It's often assumed that the younger generation doesn't think a whole lot about their financial future, yet research from Royal London shows that this assumption may be unfounded, with a lot of millennials willing to save far more for their pensions than many people think.

Opting in

Automatic enrolment has encouraged a huge number of people to save for their retirement, and contrary to what may have been feared, few people are opting out of it. This is even the case for younger savers, with Royal London's research showing that 71% decided not to opt out of their workplace pension scheme after being enrolled into it, and a further 8% said that they initially opted out but went back in.

The majority are looking to increase their contributions, too: 75% of respondents said that they'll increase their payments automatically should they get a pay rise, while 40% plan to increase their contributions next year, rising to 50% for those who said that their pension was a high priority.
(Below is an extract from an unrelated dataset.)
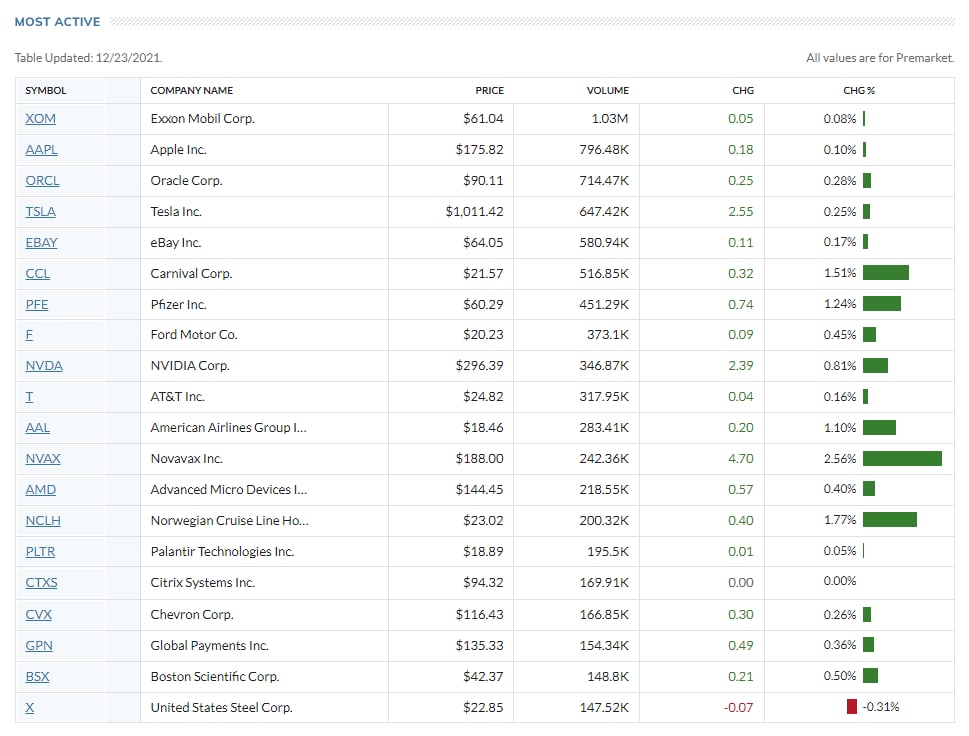The height and width of the screenshot is (736, 969).
Task: Click Novavax green change percent bar
Action: tap(902, 459)
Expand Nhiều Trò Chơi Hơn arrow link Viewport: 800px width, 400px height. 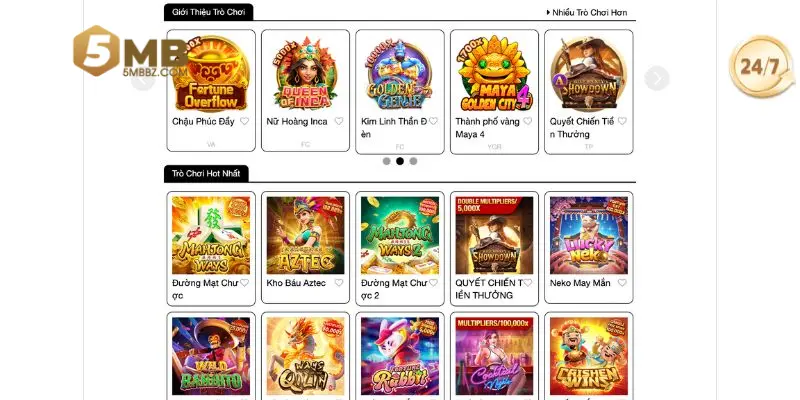point(587,13)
Most aren't put off by the planned increase in contributions, either, which will see total minimum contributions (including those from the employer) rise to 8% next year.

"It's encouraging to see that auto-enrolment is welcomed by millennials and that the potential concern that many would opt-out when the increases come into effect next year appears to be misfounded," said Jamie Clark, pensions business development manager at Royal London.

"Increasing saving into a pension can seem daunting and difficult when there are other financial priorities and pressures, [so] it's great to see that automatic gradual increase in contributions, perhaps in line with pay rises, is potentially viewed by millennials as a way to help lessen the financial impact."

More saving needed

Despite the positive mentality of many younger savers, over half (57%) said they knew that they should be saving more into a pension. Indeed, it's generally accepted that we should be saving around 12% of our income into a pension, so even the planned rise in minimum contributions next year may not be enough to guarantee a comfortable retirement.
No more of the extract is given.